Top of the list is ‘fiscal cliff’: the catchall phrase for the various political (and cultural) difficulties that have arisen from America’s fiscal and economic crises. Opinion is split on which of ‘fiscal’ or ‘cliff’ is the greater offence. Other irate correspondents object to the vague metaphor: is America trying to scale the cliff or trying not to fall off it? Above all, though, overuse is the chief aggravator.
The list also includes several faddish words from the internet and popular culture. ‘YOLO’ (You Only Live Once) is banished for the sin of stating the bleeding obvious. ‘Bucket List’ must go; likewise ‘Trending’. ‘Superfood’, ‘guru’ (unless you are a Holy Man of eastern religion) and ‘passion/passionate’ (in place of skill and/or enthusiasm) are all for the chop. Good riddance.
There are plenty of political words on the list, which is unsurprising given the contempt in which the political classes are held. ‘Kick the can down the road’ is included, justifiably, as a bad cliché (for an explanation of the distinction between good and bad cliché, read this peerless analysis by Dot Wordsworth); and the presence of ‘job creation/creator’ explains why Mitt Romney will not be President.
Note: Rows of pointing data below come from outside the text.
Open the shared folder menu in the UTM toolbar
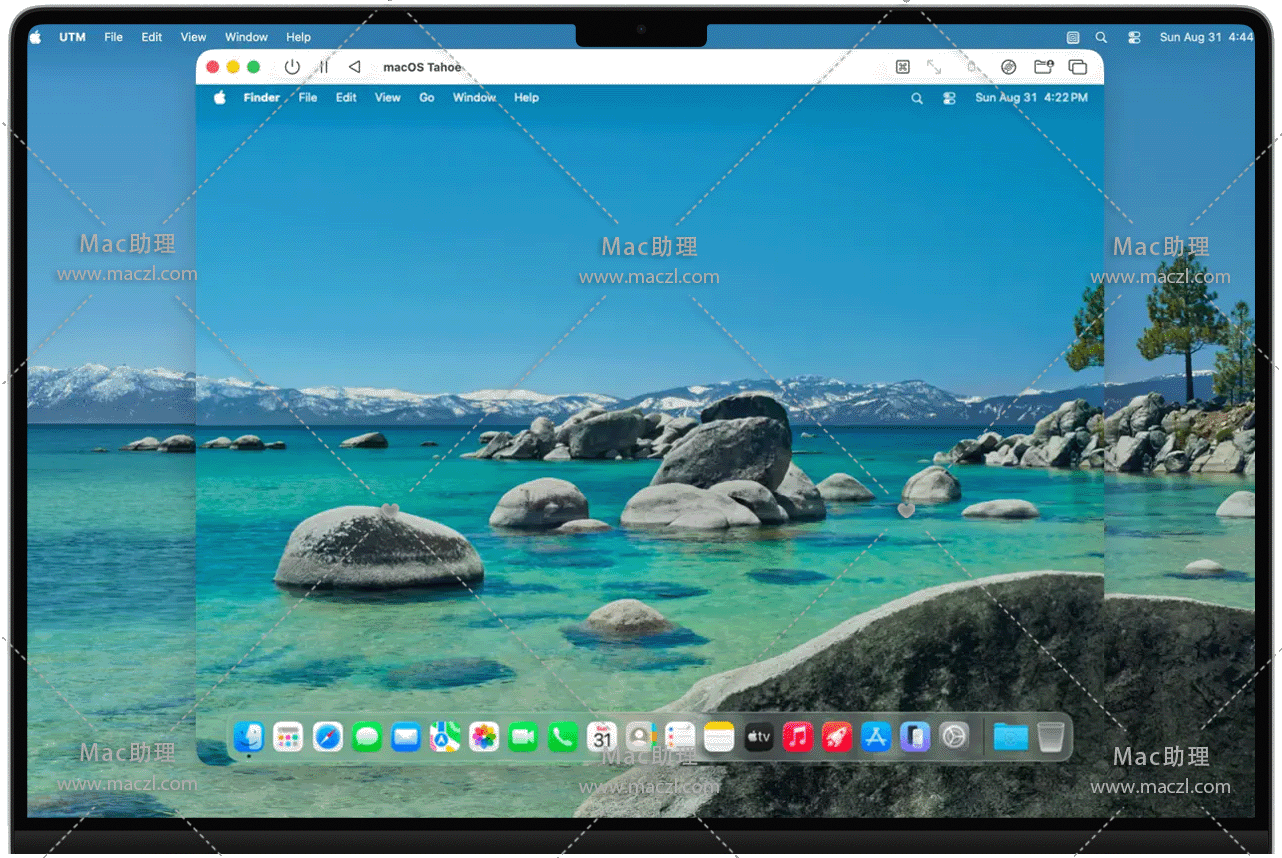The height and width of the screenshot is (858, 1282). pyautogui.click(x=1043, y=67)
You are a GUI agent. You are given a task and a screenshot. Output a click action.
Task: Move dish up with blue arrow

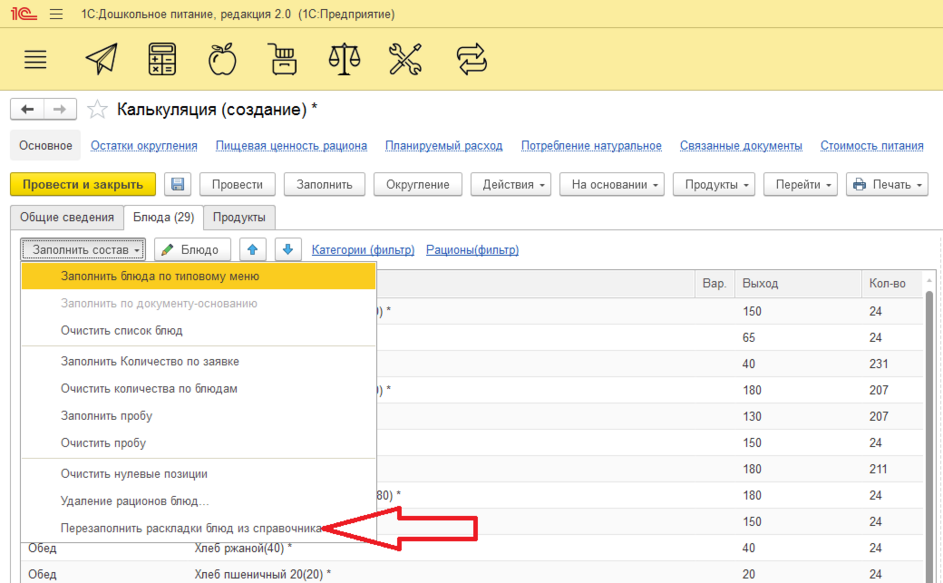[255, 250]
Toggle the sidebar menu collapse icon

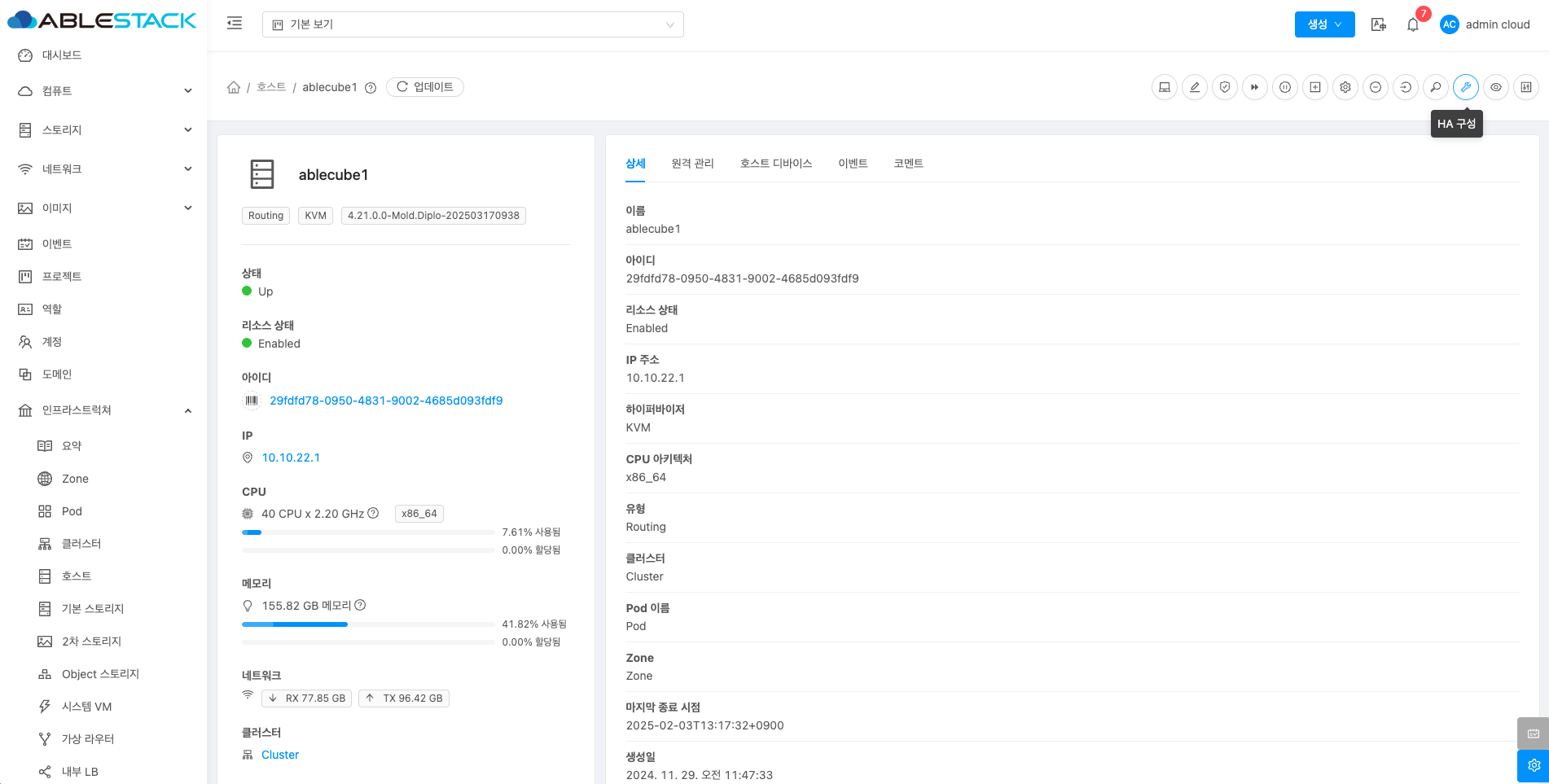point(235,24)
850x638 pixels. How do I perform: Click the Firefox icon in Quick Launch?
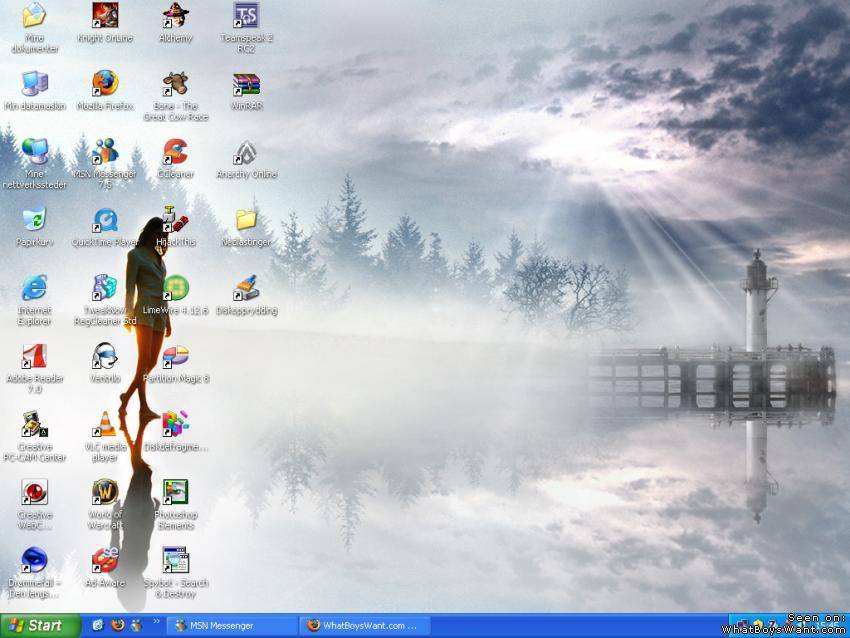(x=117, y=626)
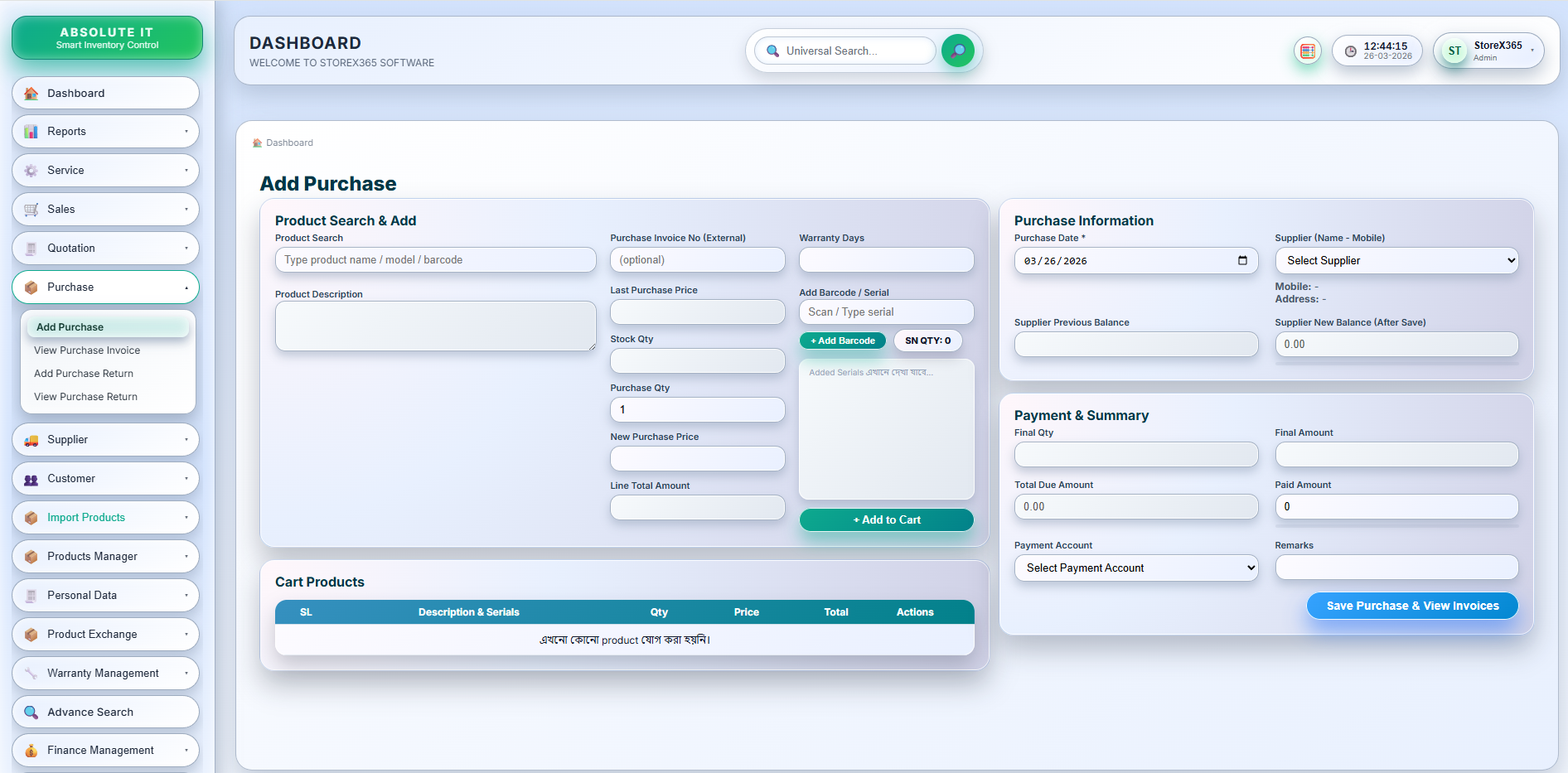Open the Purchase Date calendar picker
Image resolution: width=1568 pixels, height=773 pixels.
pos(1242,260)
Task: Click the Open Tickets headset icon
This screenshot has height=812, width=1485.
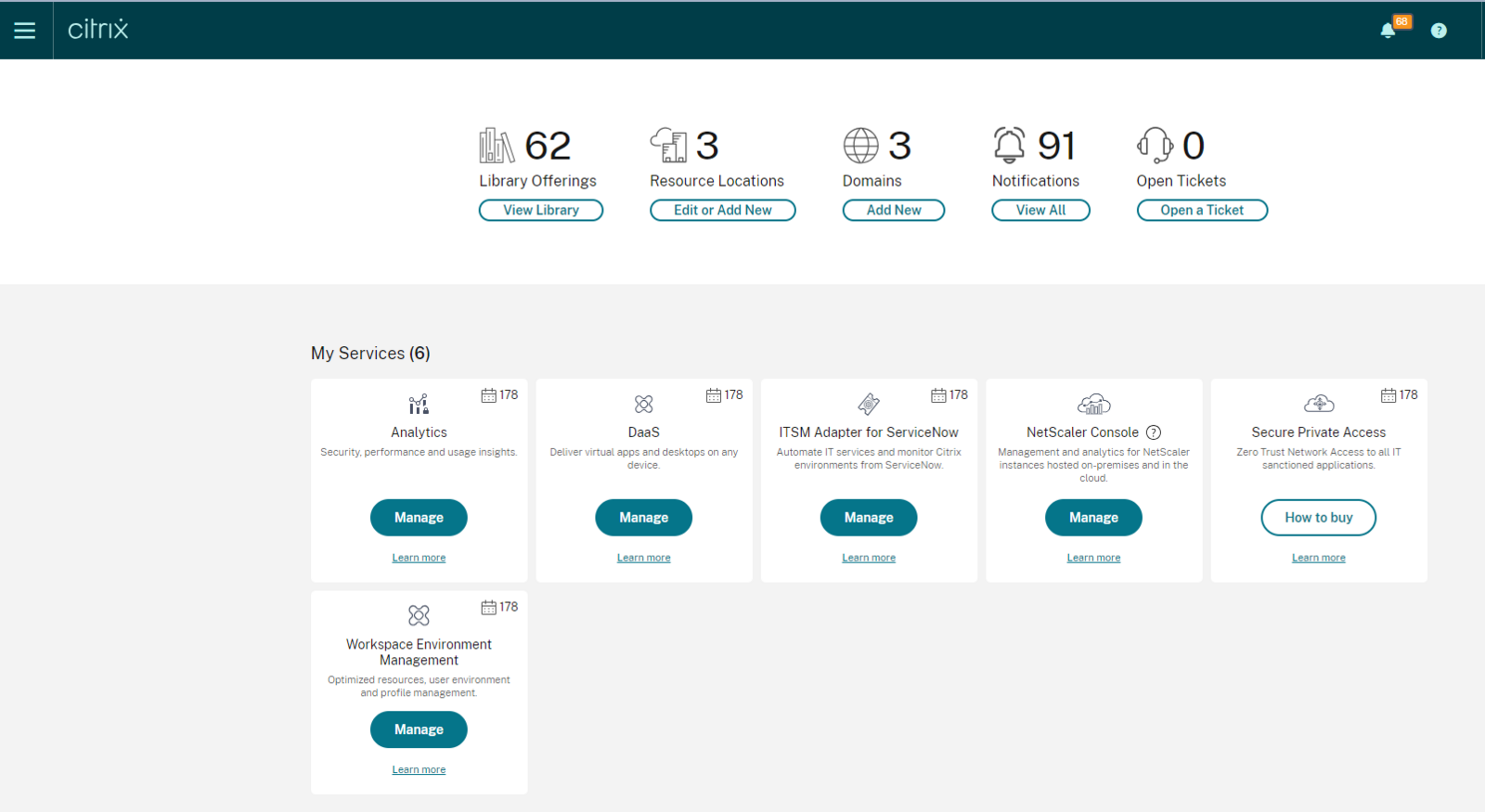Action: [x=1155, y=146]
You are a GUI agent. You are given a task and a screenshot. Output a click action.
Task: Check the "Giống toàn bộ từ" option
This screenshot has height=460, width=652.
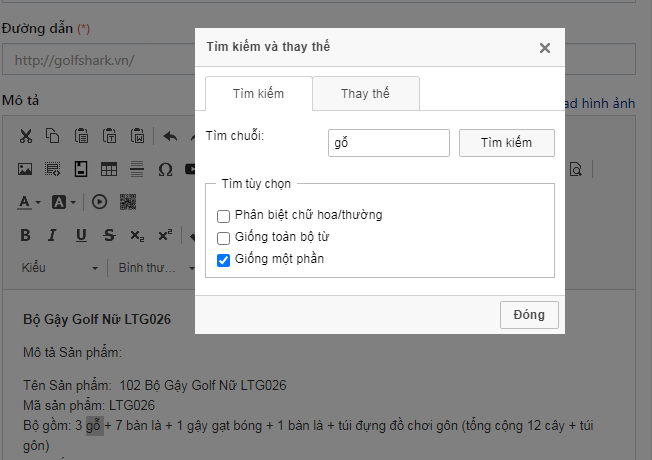(224, 238)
All of this goes to show how difficult it is to find the right phrase in politics, especially in an era of ‘No We Can’t’. Carol Midgely of The Times (£) has offered a few more words for exile:
‘I’d pay money, for instance, not to hear any politician in 2013 use the phrase “the right thing to do”. Or “the squeezed middle” or “a big ask” or, worst of all, “strivers” — that patronising term some have for people who aren’t paid as much as them.’
I’d pay money to have the phrase ‘I’d pay money’ outlawed; but, other than that I can’t quibble with Midgely. ‘The right thing to do’ is a wet way of talking about the serious business of re-moralising public life and policy; it is so feeble that it sounds dishonest. ‘A big ask’ is worthy of Alan Partridge. ‘Strivers’ is a horrible way to flirt with the electorally vital ‘squeezed middle’, which was much too catchy for its own good. There’s the rub: effective political slogans are so few and far between, they soon die of overuse.